The care of patients with a brain metastasis from unknown primary site is controversial. The authors reviewed the results of stereotactic radiosurgery in this group of patients to better define clinical expectations.


During an 11-year interval, radiosurgery was performed in 421 patients with brain metastases at the University of Pittsburgh. Fifteen patients had solitary or multiple (< or = 5) brain metastases without a detectable primary site at the time of initial presentation. In five patients, a histologic diagnosis of cancer was obtained from extracranial metastatic sites. In 10 patients, a diagnosis was obtained from the brain. A total of 31 tumors with a mean volume of 4.3 mL (range, 0. 05-18.6 mL) underwent radiosurgery with a mean marginal dose of 16.2 Gray (Gy) (range, 12-20 Gy). Fourteen patients (93.3%) also received whole brain fractionated radiation therapy.

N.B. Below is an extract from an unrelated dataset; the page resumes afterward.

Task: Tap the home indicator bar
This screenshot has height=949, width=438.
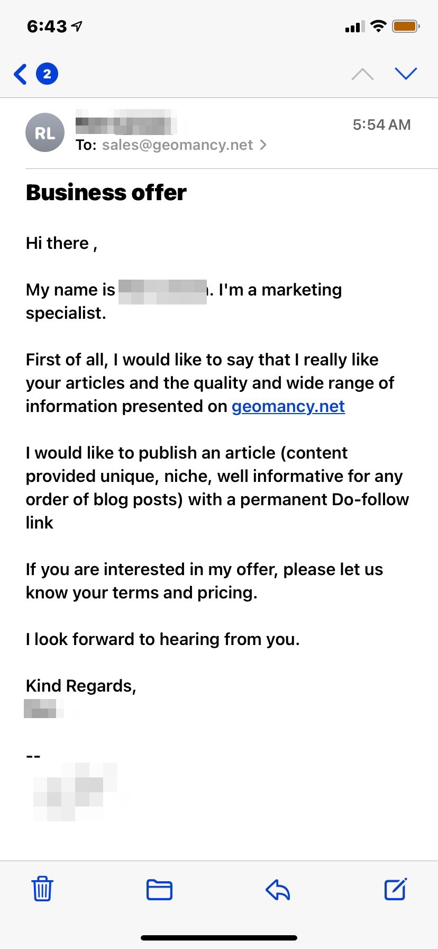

The median survival was 15 months after radiosurgery (range, 1-48 months) and 27 months after their initial diagnosis of cancer. In 4 patients (26. 7%), the primary tumor was discovered later (lung in 3 patients and liver in 1). Three of these four patients died due to progression of their primary tumor. Of the remaining 11 patients, 4 died of progression of extracranial metastases, 2 died of other systemic diseases, and 3 patients died because of progression of brain metastasis. Three patients (20%) were still living between 21-48 months after radiosurgery. The presence of active systemic disease and brain stem location both were associated with a poor outcome (P = 0.004 and 0.04). The actuarial imaging-defined local tumor control rate was 91.3 +/- 5.9% at 4 years.


Radiosurgery was an effective strategy for patients with brain metastases from an unknown primary site. Disease progression outside of the brain was the usual cause for patient death.